Passage provided

********************

I-DELTA Security Diagram
Security will consist of four different parts. Other Chains are the blockchains within I-DELTA network. Other Chains are independent state machines with their own rules. Block producers of Other Chains are the Collators. Collators collect data from Other Chains in order to validate transactions and create blocks accordingly. Validators collects blocks from Collators to validate changes. If Validators validate the blocks, blocks will be updated in the Decentralized Web. Since, Validators can reject blocks from Other Chains, to prevent any malicious rejections Validator shuffling and Master Validators will be used. Validator shuffling will match Validators with different Collators to minimize the malicious rejections of blocks from Other Chains. Master Validators will continually check the Validators’ activities to prevent anomalies. Collators will act as children of a parent chain Decentralized Web. This security system will give a shared security model for the project. Other Chains will benefit from this security system of Decentralized Web through Validators.
Membership
People will be able to build a hub which will make inter-chain communication efficient. Hubs will have their own sovereign blockchains for connecting to other blockchains. These hubs will be validated by Distributed Web from Figure 1. Working principle of hubs is shown in Figure 2.
Hub Diagram
Hubs will increase the efficiency of connecting multiple chains. Each hub will have their own governance and rules.
Interoperability
Inter-blockchain communication will be done with targeting a message between Other Chains. Chain A will be able to call a smart contract inside Chain B to communicate. With the help of security system, I-DELTA will be able to use two different mechanism to secure the inter-operability. Shared security between Other Chains through Validators described in Figure 1 results in trust between Other Chains. Each Other Chain will have a uniform level of security and Decentralized Web will be secure enough to allow communication with the help of shared security. In order to prevent malicious communication between Other Chains, Validators will be shuffled and assigned to Other Chains randomly. With this approach, malicious communication will be minimized through the system. Additionally, Master Validators will check the Validators’ and Other Chains’ activities to ensure the elimination of malicious communication. By using these safety measures in inter-operability, Decentralized Web will be able to roll back malicious communication by using shared security and Master Validators.
Development Kit
Development Kit of I-DELTA project will help developers to start building their own chains by altering the rules (governance modules, authentication modules etc.) for the purpose of their projects.
The Dependability and Technical Management Perspective
The underlying requirement to provide a reliable service comes to risk of a downtime as it may translate into a series of undesired consequences:
▪ Loss of data
▪ Revenue loses
▪ Decreased productivity
▪ Reputation of the service – lost business opportunities
▪ Costs and time needed for the service recovery (annually increasing)
To assure a system or service is uninterrupted while providing the needed performance we utilize our own GPC Framework, developed for management, monitoring and maintenance in mind. Definition and planning of GPC JOBs is the core of the system management here. In each case GPC JOB corresponds to a change request. Planned tasks can be either:
automatic – service shutdown, offline backup, creating a snapshot and service restart, synchronization of passive data storage in stand-by.
passive – as a maintenance window for administrator of a service
The primary objective is to provide access to dependent applications and eliminate situations such as when one provider is shutting down a database while another is in the process of uploading data.

********************

Information provided
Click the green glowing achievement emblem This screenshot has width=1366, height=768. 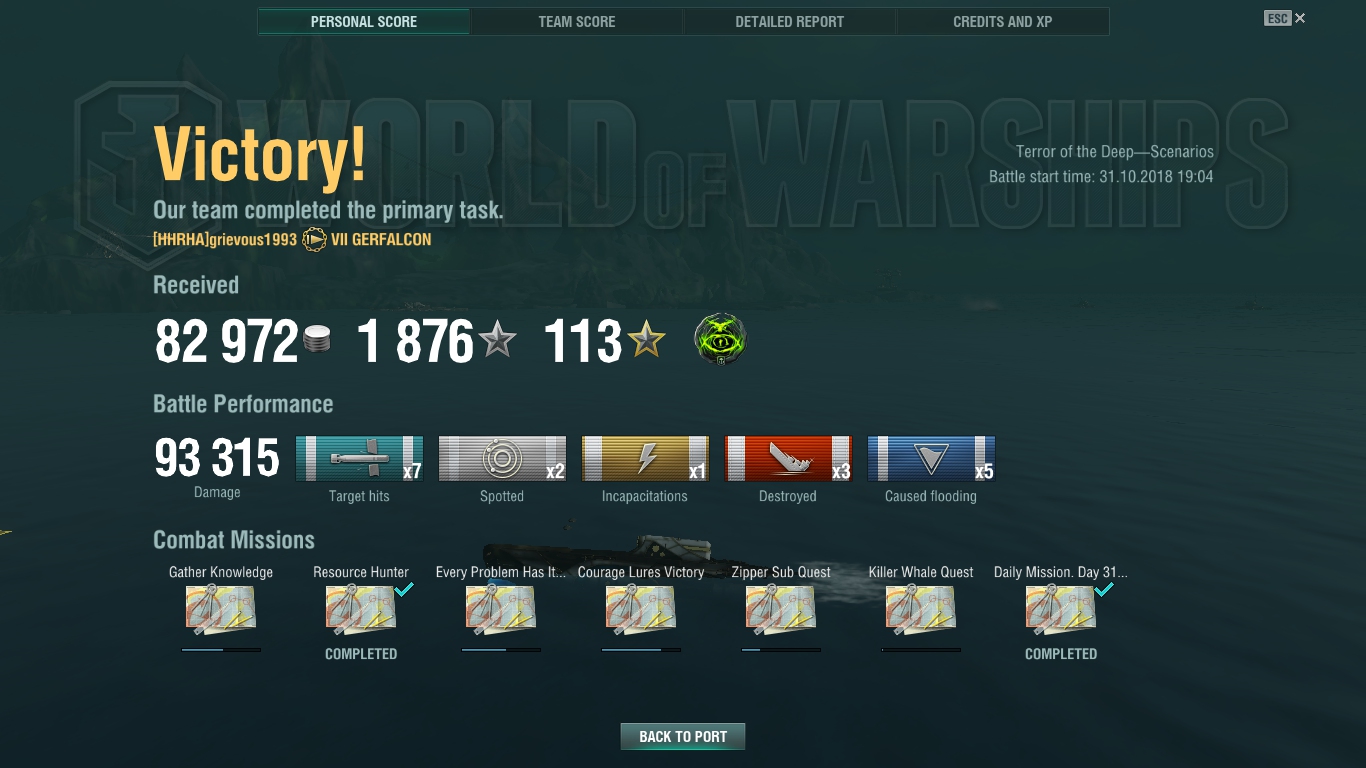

********************

Problem set
[a] From the I-DELTA text, reproduce the stretch from "The Dependability and" through "recovery (annually increasing)" word for word.
[b] Using the I-DELTA text, decide whether each statement agrees with it, and quote the words that decide it: (i) Collators are the block producers of Other Chains. (ii) All hubs follow one shared set of governance and rules. (iii) Validators are assigned to Other Chains in a fixed order.

Written answers
[a]
The Dependability and Technical Management Perspective
The underlying requirement to provide a reliable service comes to risk of a downtime as it may translate into a series of undesired consequences:
▪ Loss of data
▪ Revenue loses
▪ Decreased productivity
▪ Reputation of the service – lost business opportunities
▪ Costs and time needed for the service recovery (annually increasing)

[b]
(i) Yes: "Block producers of Other Chains are the Collators."
(ii) No: "Each hub will have their own governance and rules."
(iii) No: "Validators will be shuffled and assigned to Other Chains randomly."